Helper to build and execute AWS S3 bash commands

Note

probably should use fsspec instead of this in most cases.

References

https://docs.aws.amazon.com/cli/latest/reference/s3/

Example

>>> from geowatch.utils.util_framework import *  # NOQA
>>> self = AWS_S3_Command('ls', 's3://foo/bar')
>>> self.update(profile='myprofile')
>>> print(self.finalize())
['aws', 's3', '--profile', 'myprofile', 'ls', 's3://foo/bar']
>>> self = AWS_S3_Command('cp', 's3://foo/bar', '/foo/bar', quiet=True, no_progress=True, color='auto')
>>> print(self.finalize())
['aws', 's3', '--quiet', '--no-progress', '--color', 'auto', 'cp', 's3://foo/bar', '/foo/bar']

Example

>>> # Reuse the same command object with different positional args
>>> aws_cmd = AWS_S3_Command('cp')
>>> aws_cmd.update(
>>>     profile='myprof',
>>>     only_show_errors=True
>>> )
>>> aws_cmd.args = ['s3://data1', '/local/data1']
>>> print(aws_cmd.finalize())
['aws', 's3', '--only-show-errors', '--profile', 'myprof', 'cp', 's3://data1', '/local/data1']
>>> # Set the `args` attribute to get a new command while keeping
>>> # existing options.
>>> aws_cmd.update(recursive=True)
>>> aws_cmd.args = ['s3://data2', '/local/data2']
>>> print(aws_cmd.finalize())
['aws', 's3', '--only-show-errors', '--recursive', '--profile', 'myprof', 'cp', 's3://data2', '/local/data2']

Example

>>> # There is no need to specify the entire command. If you want
>>> # to simply build a command prefix, then that works too.
>>> aws_cmd = AWS_S3_Command('cp', profile='myprof', aws_storage_class='foobar')
>>> print(aws_cmd.finalize())
['aws', 's3', '--profile', 'myprof', '--aws-storage-class', 'foobar', 'cp']
Parameters:
  • command (str) – can be: cp, ls, mv, rm, sync

  • *args – positional arguments

  • **options – key value options (e.g. profile)

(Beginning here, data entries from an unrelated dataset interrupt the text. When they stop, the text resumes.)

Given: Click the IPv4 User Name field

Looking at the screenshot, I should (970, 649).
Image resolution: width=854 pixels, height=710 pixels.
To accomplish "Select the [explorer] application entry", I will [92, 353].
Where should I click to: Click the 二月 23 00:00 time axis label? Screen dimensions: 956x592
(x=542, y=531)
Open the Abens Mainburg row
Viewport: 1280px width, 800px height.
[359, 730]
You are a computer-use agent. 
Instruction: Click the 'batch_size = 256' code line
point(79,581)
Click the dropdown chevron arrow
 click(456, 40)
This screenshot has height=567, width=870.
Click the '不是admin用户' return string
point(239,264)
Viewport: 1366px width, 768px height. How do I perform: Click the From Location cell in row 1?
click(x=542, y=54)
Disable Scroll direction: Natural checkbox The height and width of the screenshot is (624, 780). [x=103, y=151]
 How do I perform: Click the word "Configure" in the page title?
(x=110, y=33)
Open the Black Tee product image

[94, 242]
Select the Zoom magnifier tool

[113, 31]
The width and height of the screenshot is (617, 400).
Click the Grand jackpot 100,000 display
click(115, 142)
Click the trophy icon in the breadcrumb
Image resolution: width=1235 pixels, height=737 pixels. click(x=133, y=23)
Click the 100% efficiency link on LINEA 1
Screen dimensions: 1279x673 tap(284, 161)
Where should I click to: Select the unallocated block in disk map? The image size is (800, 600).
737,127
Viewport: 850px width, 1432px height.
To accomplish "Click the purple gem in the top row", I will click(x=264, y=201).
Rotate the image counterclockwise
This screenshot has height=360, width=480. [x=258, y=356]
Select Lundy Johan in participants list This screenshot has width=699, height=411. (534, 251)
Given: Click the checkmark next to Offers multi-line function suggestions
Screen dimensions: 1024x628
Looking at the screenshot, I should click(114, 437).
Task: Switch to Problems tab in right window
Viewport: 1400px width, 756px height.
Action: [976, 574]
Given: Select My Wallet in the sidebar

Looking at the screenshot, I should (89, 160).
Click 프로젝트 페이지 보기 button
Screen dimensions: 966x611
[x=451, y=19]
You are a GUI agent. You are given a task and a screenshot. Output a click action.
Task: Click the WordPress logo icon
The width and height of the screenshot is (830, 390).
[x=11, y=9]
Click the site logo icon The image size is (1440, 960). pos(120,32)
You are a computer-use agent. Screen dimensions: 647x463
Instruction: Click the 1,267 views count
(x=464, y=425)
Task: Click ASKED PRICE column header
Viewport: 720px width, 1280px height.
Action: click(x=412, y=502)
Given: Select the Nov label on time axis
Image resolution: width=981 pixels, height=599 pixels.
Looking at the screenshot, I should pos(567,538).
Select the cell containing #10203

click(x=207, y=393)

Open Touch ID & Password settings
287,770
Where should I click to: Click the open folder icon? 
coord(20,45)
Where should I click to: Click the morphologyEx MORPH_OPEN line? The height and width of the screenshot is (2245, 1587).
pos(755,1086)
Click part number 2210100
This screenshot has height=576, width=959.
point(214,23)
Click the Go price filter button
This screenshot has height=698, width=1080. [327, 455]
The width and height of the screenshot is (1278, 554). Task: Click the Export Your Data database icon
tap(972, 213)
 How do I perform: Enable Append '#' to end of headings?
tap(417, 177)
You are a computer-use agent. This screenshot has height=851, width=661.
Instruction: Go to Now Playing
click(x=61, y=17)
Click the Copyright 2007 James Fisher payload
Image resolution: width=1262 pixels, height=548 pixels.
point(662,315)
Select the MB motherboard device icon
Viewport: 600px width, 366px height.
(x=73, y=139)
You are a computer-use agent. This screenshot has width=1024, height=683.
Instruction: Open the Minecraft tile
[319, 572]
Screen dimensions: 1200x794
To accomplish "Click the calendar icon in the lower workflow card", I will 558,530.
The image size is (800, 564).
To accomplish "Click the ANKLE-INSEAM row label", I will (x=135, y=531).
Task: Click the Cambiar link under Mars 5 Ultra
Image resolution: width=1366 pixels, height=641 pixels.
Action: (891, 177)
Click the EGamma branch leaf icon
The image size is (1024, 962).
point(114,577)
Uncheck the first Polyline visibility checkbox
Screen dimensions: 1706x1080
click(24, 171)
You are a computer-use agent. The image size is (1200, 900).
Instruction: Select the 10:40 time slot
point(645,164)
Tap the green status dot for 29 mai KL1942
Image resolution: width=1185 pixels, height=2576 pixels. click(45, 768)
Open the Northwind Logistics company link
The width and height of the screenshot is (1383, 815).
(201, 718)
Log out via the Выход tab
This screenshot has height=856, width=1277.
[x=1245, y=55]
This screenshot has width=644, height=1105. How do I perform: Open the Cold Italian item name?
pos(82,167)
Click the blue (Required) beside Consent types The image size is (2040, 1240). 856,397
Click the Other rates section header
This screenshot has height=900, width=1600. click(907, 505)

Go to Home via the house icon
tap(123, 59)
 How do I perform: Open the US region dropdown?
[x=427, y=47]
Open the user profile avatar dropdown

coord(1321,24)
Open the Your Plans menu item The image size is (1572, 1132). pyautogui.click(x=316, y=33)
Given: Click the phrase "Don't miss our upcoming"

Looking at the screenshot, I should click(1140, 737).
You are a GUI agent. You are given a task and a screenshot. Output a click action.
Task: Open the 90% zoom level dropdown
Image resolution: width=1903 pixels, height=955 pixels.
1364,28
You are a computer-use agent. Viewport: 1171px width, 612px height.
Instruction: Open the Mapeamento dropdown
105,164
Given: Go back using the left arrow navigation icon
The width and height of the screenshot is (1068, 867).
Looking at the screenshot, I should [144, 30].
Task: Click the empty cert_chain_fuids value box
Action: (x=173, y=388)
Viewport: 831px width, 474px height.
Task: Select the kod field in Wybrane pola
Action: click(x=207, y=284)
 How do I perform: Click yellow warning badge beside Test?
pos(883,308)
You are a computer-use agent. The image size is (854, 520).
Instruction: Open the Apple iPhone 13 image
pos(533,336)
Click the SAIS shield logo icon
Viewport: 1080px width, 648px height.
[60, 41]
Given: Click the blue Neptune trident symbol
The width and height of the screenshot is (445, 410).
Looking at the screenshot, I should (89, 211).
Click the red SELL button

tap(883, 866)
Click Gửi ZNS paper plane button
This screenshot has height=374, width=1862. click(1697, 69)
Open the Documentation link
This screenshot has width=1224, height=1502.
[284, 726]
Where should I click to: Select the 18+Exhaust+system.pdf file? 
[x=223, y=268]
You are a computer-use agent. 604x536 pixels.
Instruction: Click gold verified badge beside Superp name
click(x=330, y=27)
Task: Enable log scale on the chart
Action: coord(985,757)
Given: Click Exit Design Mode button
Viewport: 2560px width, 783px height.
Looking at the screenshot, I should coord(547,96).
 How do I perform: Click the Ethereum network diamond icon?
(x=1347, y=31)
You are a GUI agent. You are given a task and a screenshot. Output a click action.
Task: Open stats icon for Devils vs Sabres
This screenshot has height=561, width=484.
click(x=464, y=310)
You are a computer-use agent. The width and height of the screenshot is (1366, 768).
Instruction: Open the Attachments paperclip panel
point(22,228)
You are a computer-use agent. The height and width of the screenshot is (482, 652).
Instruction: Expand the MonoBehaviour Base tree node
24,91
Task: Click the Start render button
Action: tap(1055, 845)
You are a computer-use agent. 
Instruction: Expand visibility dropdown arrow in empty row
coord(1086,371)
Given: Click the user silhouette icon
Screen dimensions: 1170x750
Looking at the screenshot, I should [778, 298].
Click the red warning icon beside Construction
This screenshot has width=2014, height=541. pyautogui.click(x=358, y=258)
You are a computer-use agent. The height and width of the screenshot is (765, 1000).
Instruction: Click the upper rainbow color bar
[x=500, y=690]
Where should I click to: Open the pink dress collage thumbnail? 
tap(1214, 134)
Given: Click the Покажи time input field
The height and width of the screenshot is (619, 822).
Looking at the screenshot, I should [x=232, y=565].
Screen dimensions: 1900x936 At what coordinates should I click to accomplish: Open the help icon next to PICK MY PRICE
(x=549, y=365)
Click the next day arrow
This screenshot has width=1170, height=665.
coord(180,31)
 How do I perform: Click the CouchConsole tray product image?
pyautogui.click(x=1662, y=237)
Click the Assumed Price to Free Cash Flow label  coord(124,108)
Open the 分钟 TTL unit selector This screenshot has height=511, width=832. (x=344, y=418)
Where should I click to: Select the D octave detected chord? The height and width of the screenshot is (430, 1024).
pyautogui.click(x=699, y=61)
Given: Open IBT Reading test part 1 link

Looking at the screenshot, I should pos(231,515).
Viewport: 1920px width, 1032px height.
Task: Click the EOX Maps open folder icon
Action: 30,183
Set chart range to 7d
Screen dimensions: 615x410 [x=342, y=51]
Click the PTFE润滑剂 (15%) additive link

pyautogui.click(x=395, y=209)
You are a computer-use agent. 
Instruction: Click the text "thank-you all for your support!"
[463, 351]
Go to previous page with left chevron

cmd_known_flags = {'cp': ['dryrun', 'quiet', 'follow-symlinks', 'no-follow-symlinks', 'no-guess-mime-type', 'only-show-errors', 'no-progress', 'ignore-glacier-warnings', 'force-glacier-transfer', 'recursive', 'debug', 'no-verify-ssl', 'no-paginate'], 'ls': ['recursive', 'human-readable', 'summarize', 'debug', 'no-verify-ssl', 'no-paginate', 'no-sign-request'], 'sync': ['dryrun', 'quiet', 'follow-symlinks', 'no-follow-symlinks', 'no-guess-mime-type', 'only-show-errors', 'no-progress', 'ignore-glacier-warnings', 'force-glacier-transfer', 'size-only', 'exact-timestamps', 'delete', 'debug', 'no-verify-ssl', 'no-paginate', 'no-sign-request']}
cmd_known_keyvals = {'cp': ['include', 'exclude', 'acl', 'sse', 'sse-c', 'sse-c-key', 'sse-kms-key-id', 'sse-c-copy-source', 'sse-c-copy-source-key', 'storage-class', 'grants', 'website-redirect', 'content-type', 'cache-control', 'content-disposition', 'content-encoding', 'content-language', 'expires', 'source-region', 'page-size', 'request-payer', 'metadata', 'metadata-directive', 'expected-size', 'endpoint-url', 'output', 'query', 'profile', 'region', 'version', 'color', 'no-sign-request', 'ca-bundle', 'cli-read-timeout', 'cli-connect-timeout'], 'ls': ['endpoint-url', 'page-size', 'request-payer', 'output', 'query', 'profile', 'region', 'version', 'color', 'ca-bundle', 'cli-read-timeout', 'cli-connect-timeout'], 'sync': ['include', 'exclude', 'acl', 'sse', 'sse-c', 'sse-c-key', 'sse-kms-key-id', 'sse-c-copy-source', 'sse-c-copy-source-key', 'storage-class', 'grants', 'website-redirect', 'content-type', 'cache-control', 'content-disposition', 'content-encoding', 'content-language', 'expires', 'source-region', 'page-size', 'request-payer', 'metadata', 'metadata-directive', 'endpoint-url', 'output', 'query', 'profile', 'region', 'version', 'color', 'ca-bundle', 'cli-read-timeout', 'cli-connect-timeout']}
update(arg=None, /, **options)[source]

Update key / value options.

This function is aware of what options need to be flags versus key/values

So quiet=True will result in –quiet, quiet=False will have include no option. Likewise profile=foo will result in –profile foo and profile=None will include no option.

finalize()[source]
Returns:

commands suitable for passing to POpen

Return type:

List[str]

run(check=True, shell=False, capture=False, verbose=3)[source]

Execute the S3 command

Returns:

ubelt cmd info dict

Return type:

Dict

geowatch.utils.util_framework.ta2_collate_output(aws_base_command, local_region_dir, local_sites_dir, destination_s3_bucket, performer_suffix='KIT')[source]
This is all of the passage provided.